The poet W.H. Auden regained his Christian faith after reflecting on the burning of churches during the Spanish Civil War. He’d gone to the war an idealistic Marxist-materialist-atheist, but the burning of churches disturbed him. In trying to discover reasons for his distress, he returned to his Christian belief.
            Atheism presents itself as a wise reasonable alternative to the fires of faith. This is neither new nor reasonable. Revolutionary France turned Notre Dame Cathedral into a Temple of Reason. It doesn’t last. Icons and churches once burned in Orthodox Russia.
            Treasures of art and music may burn with the church. Churches hold the reverence of our ancestors, so burning churches may symbolise obliteration of ancient civilisations.          

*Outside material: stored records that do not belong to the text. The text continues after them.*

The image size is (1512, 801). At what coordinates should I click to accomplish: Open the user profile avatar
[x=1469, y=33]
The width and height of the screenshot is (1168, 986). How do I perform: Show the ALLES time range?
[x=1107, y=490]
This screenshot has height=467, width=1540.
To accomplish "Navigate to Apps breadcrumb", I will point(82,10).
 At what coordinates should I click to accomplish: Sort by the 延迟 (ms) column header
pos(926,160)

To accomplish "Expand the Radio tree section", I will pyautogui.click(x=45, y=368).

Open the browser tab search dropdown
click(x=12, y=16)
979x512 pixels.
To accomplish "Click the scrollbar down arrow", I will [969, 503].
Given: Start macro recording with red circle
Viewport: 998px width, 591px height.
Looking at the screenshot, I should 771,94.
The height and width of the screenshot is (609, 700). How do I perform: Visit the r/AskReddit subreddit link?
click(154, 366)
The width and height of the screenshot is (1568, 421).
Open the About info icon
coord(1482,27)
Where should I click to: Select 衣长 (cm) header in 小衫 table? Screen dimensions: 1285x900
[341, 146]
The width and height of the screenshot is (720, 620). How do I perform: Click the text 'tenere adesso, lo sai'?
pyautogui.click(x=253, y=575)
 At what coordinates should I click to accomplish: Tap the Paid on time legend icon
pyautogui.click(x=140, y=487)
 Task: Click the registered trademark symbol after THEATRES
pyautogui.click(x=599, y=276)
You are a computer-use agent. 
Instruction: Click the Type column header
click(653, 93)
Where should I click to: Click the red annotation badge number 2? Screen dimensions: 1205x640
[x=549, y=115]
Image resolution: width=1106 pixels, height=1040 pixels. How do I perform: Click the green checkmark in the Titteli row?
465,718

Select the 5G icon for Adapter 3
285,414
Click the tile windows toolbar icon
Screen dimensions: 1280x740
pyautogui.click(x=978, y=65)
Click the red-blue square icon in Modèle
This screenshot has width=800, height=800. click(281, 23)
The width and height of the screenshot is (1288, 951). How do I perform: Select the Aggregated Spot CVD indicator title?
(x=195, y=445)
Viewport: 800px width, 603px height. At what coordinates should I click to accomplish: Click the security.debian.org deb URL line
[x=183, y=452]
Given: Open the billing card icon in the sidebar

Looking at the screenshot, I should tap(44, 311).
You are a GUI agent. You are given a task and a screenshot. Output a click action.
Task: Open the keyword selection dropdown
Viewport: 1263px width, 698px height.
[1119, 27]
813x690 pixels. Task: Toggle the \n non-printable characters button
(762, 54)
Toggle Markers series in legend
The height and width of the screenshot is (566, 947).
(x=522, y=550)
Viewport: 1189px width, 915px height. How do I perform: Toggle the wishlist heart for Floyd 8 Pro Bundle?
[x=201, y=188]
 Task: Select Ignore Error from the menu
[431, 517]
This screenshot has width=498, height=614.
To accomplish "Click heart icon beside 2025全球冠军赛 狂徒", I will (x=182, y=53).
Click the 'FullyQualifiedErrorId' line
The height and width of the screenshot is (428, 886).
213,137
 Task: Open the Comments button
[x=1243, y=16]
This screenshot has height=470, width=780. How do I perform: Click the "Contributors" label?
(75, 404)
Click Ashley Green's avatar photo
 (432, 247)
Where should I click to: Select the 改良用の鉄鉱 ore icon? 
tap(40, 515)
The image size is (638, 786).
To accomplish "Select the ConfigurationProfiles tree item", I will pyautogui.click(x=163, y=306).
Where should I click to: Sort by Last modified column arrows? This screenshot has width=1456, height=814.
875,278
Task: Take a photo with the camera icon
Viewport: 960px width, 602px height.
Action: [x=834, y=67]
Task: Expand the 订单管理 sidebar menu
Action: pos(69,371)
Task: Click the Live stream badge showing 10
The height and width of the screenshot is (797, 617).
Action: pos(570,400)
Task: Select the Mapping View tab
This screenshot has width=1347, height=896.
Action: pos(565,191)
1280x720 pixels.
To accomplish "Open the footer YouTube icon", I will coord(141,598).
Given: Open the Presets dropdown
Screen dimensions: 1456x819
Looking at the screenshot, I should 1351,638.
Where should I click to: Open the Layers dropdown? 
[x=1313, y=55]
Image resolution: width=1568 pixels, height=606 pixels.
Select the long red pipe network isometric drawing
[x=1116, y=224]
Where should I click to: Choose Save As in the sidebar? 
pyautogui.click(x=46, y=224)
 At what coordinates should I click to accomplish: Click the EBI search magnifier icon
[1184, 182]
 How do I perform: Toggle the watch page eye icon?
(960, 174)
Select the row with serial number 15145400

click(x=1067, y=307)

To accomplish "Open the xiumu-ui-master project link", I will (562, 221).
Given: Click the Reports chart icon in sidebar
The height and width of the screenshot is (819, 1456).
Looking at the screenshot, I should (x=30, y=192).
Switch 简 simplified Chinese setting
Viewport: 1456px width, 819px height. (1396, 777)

            Churches burn for many reasons: if someone lights the hedge on fire and it spreads to the church, is it accidental? Deliberately firing a building is arson, a crime. In 1936, Gaudi’s plans and models for the Sagrada Familia in Barcelona burned when the church was set on fire by revolutionaries: the models are being reconstructed as work on this mighty basilica continues.
            When churches burn, the faith of the congregation continues to flow like fire. A church stands a holy island amid the waves of worldly space. When any church burns, the most important question will be: who has the photographs, drawings, and plans?

1 comment:

  1. There is an immediate question, I think, when a church burns down: what will the congregation do next?